ウイスキーをストレートで美味しく飲むには——量・グラス・チェイサーで変わる「素の一杯」
ストレートは量・グラス・チェイサーの「型」で化ける。30mlの注ぎ方、香りの取り方、加水のタイミングからストレート向きの銘柄まで、家でストレートを美味しく飲む手順をまとめた。
「いつかはストレートで」——ウイスキーを飲み始めた人の多くが、どこかでそう思う。けれど実際にやってみると、アルコールの強さばかりが目立って、何が美味しいのか分からなかった、という声も少なくない。
じつはストレートには、ちょっとした「型」がある。注ぐ量、グラス、チェイサー、そして飲むペース。この記事では、家でストレートを美味しく飲むための準備と手順、そしてストレート向きの一本の選び方までを、順を追って紹介する。
ストレート(ニート)とは——冷やさず、混ぜず、そのまま
ストレートは、常温のウイスキーに何も加えず、そのまま飲むスタイル。英語では「ニート(neat)」と呼ばれる。造り手が瓶詰めした度数のままの、いわば素の姿を味わう飲み方だ。「通の飲み方」というイメージが強いが、実際には数ある楽しみ方のひとつで、唯一の正解ではない(→なぜストレートが「通」とされるのか)。肩の力を抜いて、「一本の素顔を確かめる時間」くらいに構えるのがちょうどいい。
用意するもの——グラスとチェイサーだけでいい
- グラス: 口がすぼまったチューリップ型(テイスティンググラス)が理想。狭まった飲み口の上に香りがたまり、鼻に届きやすくなる。なければ小ぶりのワイングラスでも十分で、口の広いロックグラスより香りを感じやすい(→グラスの選び方)。
- チェイサー: 常温か軽く冷やした水を、別のグラスにたっぷり。ストレートは「チェイサーとセットでひとつの飲み方」だと考えてほしい。

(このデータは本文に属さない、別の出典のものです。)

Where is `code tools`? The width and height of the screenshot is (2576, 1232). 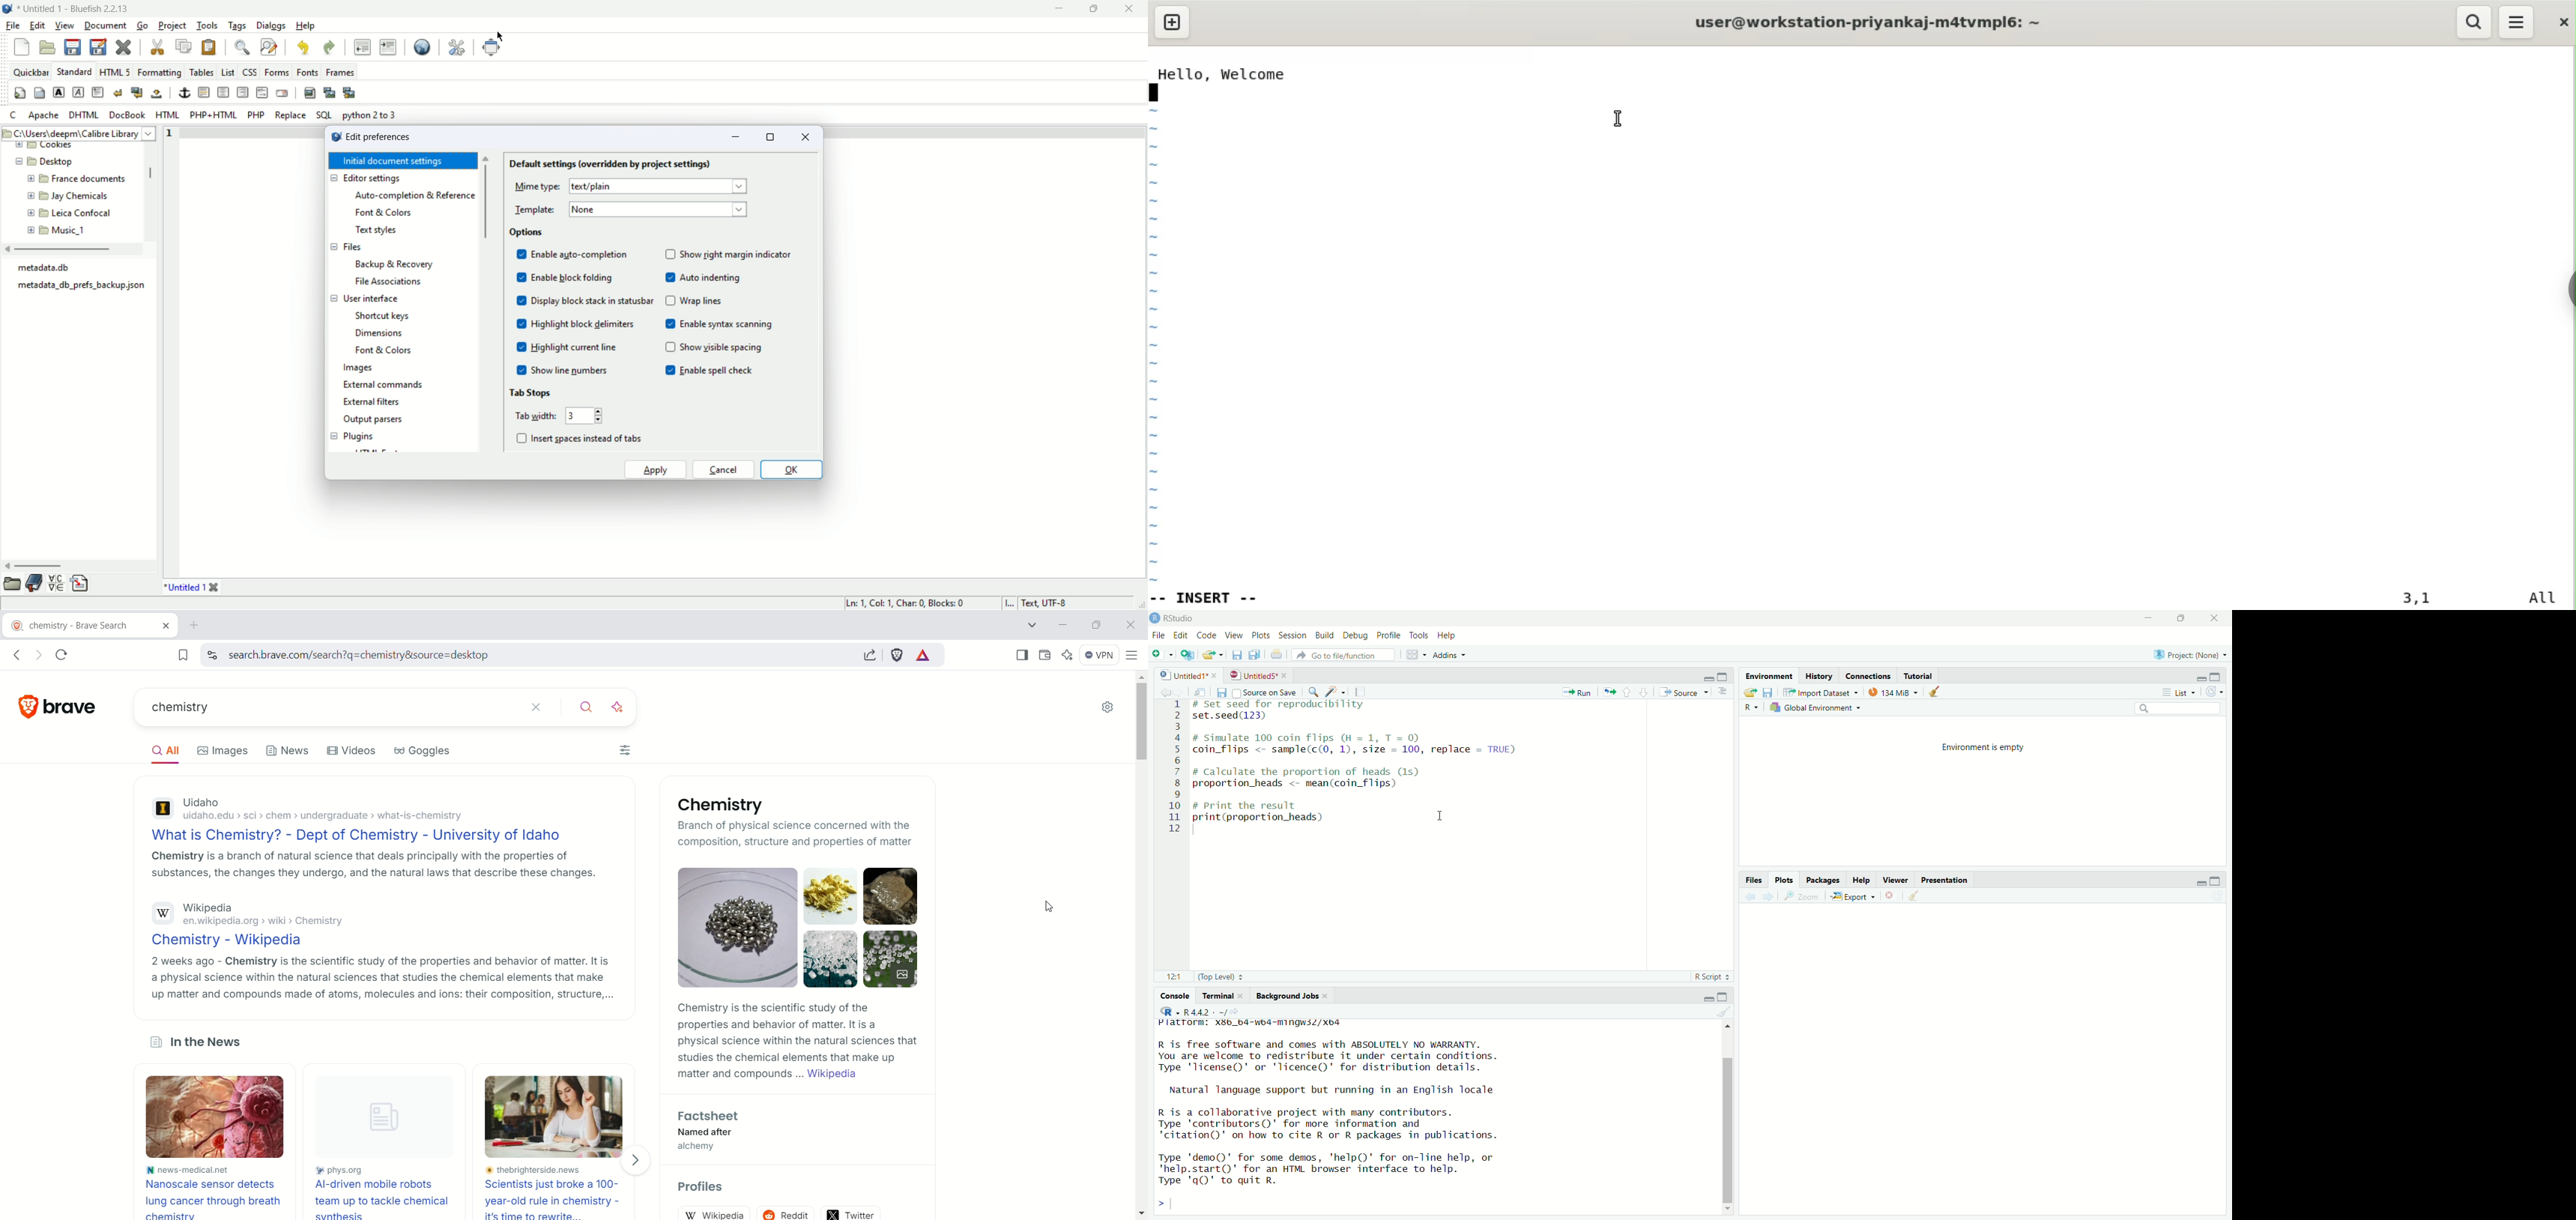 code tools is located at coordinates (1337, 692).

- ボトル: 冷やさず常温のまま。香りの成分は温度が下がるほど立ちにくくなる(→ウイスキーの適温の話)。
手順——「少なめに注いで、ゆっくり」がすべて
- シングル(約30ml)を目安に注ぐ。 グラスの1/3ほどまで。少なめに注ぐとグラス上部に香りをためる空間が生まれ、香りを感じ取りやすくなる(シングル/ダブルという単位の由来はこちら)。
- まず香りを取る。 鼻をグラスに突っ込まず、少し離してふわりと嗅ぐ。口を軽く開けるとアルコールの刺激が和らぐ。ワインのようにグラスをぐるぐる回す必要はない(→スワリングの落とし穴)。
- 少量を口に含み、舌の上で転がす。 すぐ飲み込まず、甘み・スパイス・スモークの移り変わりを追いかける。
- チェイサーを一口。 交互に飲むと舌がリセットされ、次のひと口の香りが新鮮によみがえる。度数の高い酒を続けて飲むことによる体への負担も和らぐ(→チェイサーの役割)。
- 後半は数滴の加水を。 水をほんの少し垂らすと、閉じていた香りがふっと開いて別の表情が現れる(→加水で香りが開く理由)。一杯で二度楽しめる、ストレートならではの醍醐味だ。
ここからさらに、色や余韻まで分析的に読み解きたくなったら、テイスティングの基本へ進んでほしい。
悪酔いしないために
ストレートは度数40%前後の高い度数の酒をそのまま飲むスタイルなので、酔いの回りは早い。空きっ腹を避ける(→空腹で飲むと早く酔う理由)、チェイサーを欠かさない、時間をかけて飲む——この3つだけは守りたい。シングル一杯(30ml)でも、含まれる純アルコールはビール中瓶のおよそ半分にあたる(→「純アルコール量」で考える一杯)。「少量でもしっかり酔う」ことを前提に、杯数は控えめに。
ストレートに向く一本の選び方
初めてのストレートなら、度数40〜46%で香りの豊かなシングルモルトが向いている。割らないからこそ、香りの厚みや余韻の長さがいちばん分かりやすいタイプだ。柑橘や花のような華やか系、あるいはシェリー樽由来の甘く濃厚な系統は、その好例になる。